The cover of Silver Surfer #4 looks cool. Thor preparing for an attack while standing on the Bifrost bridge. John Buscema did a great job coming up with a cover like that. It is indeed one of the best Marvel comic covers of all time.

Nice effort. But ... in my opinion - yes I say opinion - a lot of balls have been dropped here. First off, Frank Miller is one of the greatest graphic artists of all time and he did countless awesome covers for Marvel. And then ... even worse ... Gil Kane created gold almost every time he drew a cover. He made books that totally sucked inside look like the best comic ever created just by the cover art.

I think you have a childhood affinity for Mike Keck, but come on! Any Miller or Kane cover - any one - is better than all but one of these Zeck covers. That guy is stiff!

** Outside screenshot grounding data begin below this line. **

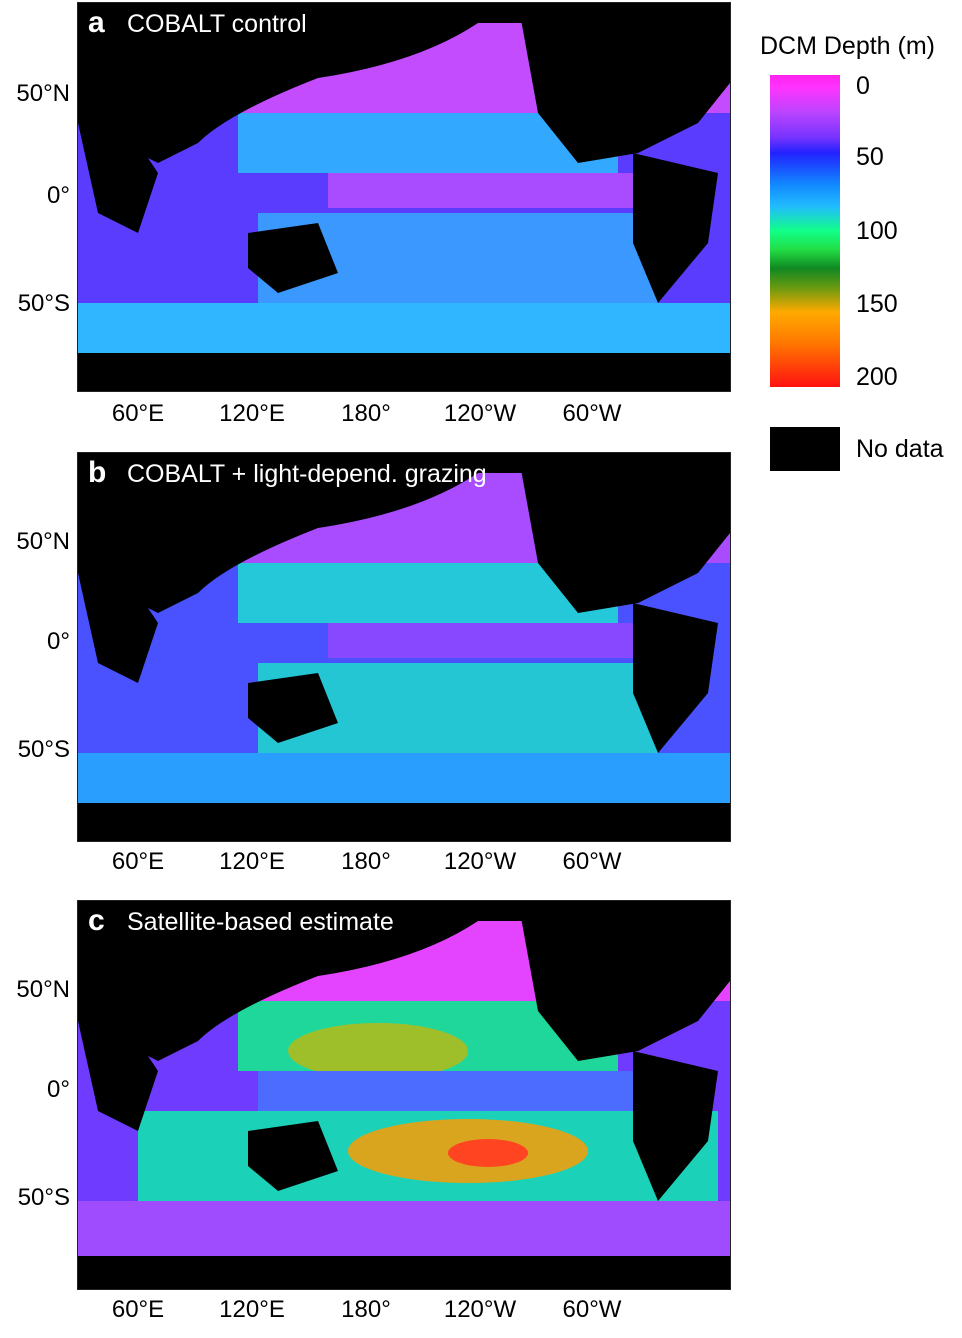 The width and height of the screenshot is (962, 1338). I want to click on panel-letter: c, so click(96, 920).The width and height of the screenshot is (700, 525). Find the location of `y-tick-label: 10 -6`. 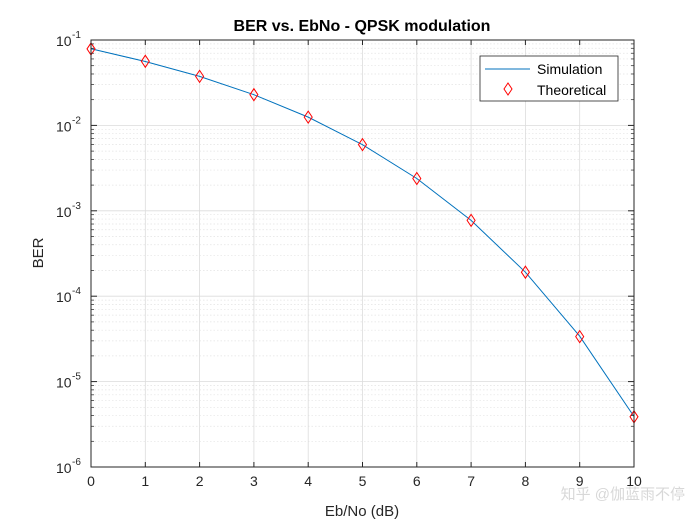

y-tick-label: 10 -6 is located at coordinates (68, 466).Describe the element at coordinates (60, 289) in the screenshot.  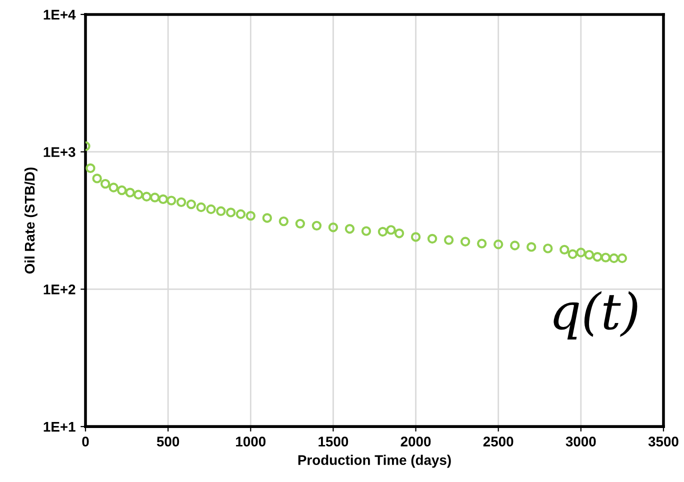
I see `y-tick-label: 1E+2` at that location.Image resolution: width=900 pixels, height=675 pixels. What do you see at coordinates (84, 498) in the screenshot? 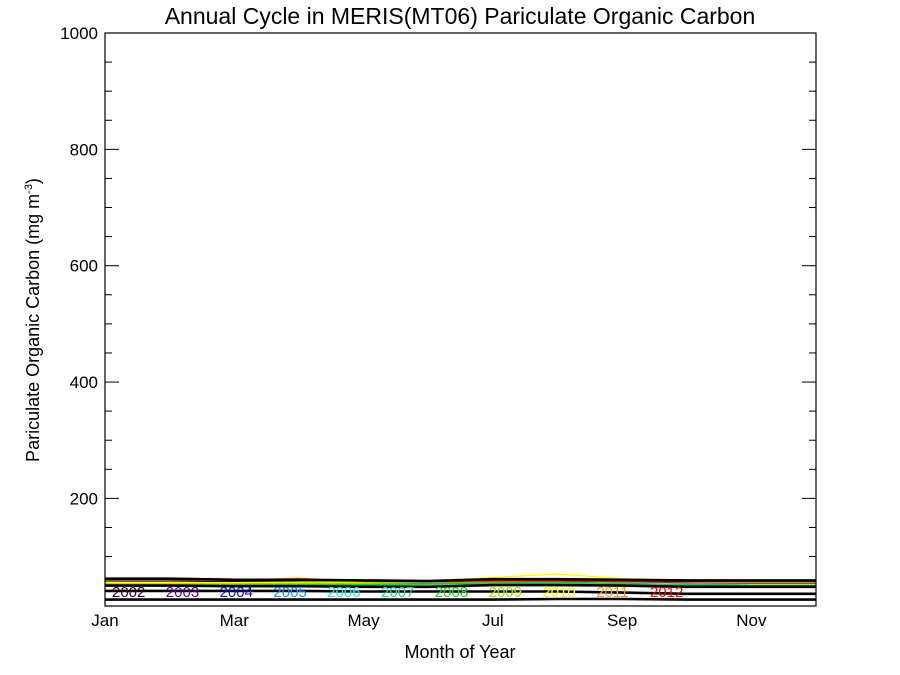
I see `y-tick-label: 200` at bounding box center [84, 498]. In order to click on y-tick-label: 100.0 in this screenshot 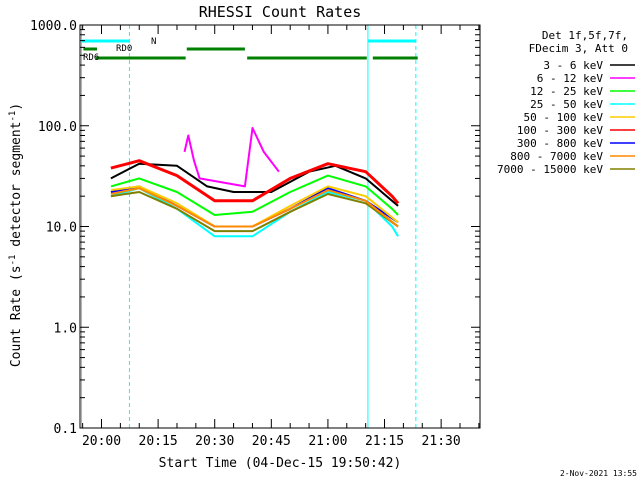, I will do `click(58, 128)`.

Thanks for your post though. Entertaining!

Not space for one Paul Smith X-Men nor a single Dr Strange cover... really???

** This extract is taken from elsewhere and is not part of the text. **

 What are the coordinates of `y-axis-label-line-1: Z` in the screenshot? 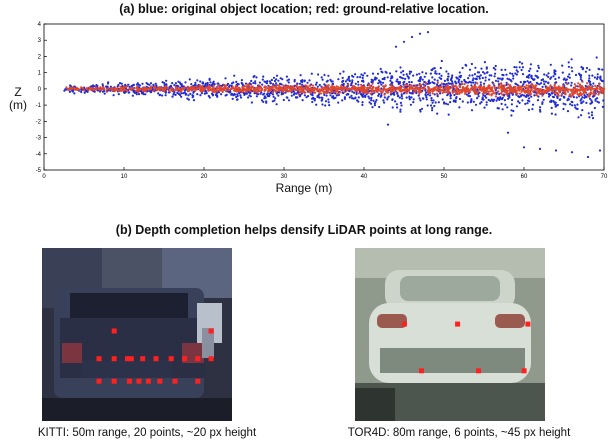 It's located at (18, 92).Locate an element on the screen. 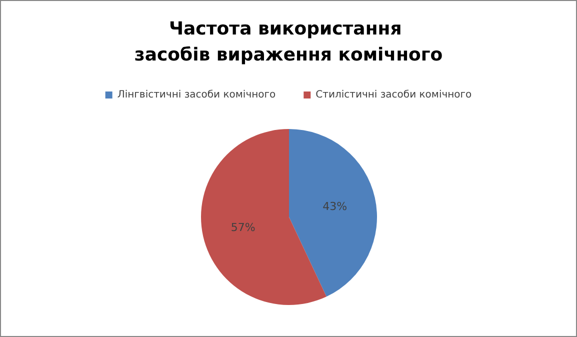  data-label: 43% is located at coordinates (335, 207).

Yep, really. If Paul Smith were going to make the list, it would likely be for X-Men #173 (the iconic black Wolverine and Rogue cover) or #168 (the equally iconic Kitty Pryde cover). You could certainly make a case for either of these replacing books in the 61-70 bracket. I just chose to go a different route.

As far as Doctor Strange, one earlier draft of this list did include the Jackson Guice cover from Doctor Strange #5. Which is one of my all-time favorites. I could also make a case for the BWS cover of Marvel Premiere #3. But again, these ended up getting cut in the final cuts.

There were certainly other viable options, but with only 70 spots, some had to be cut.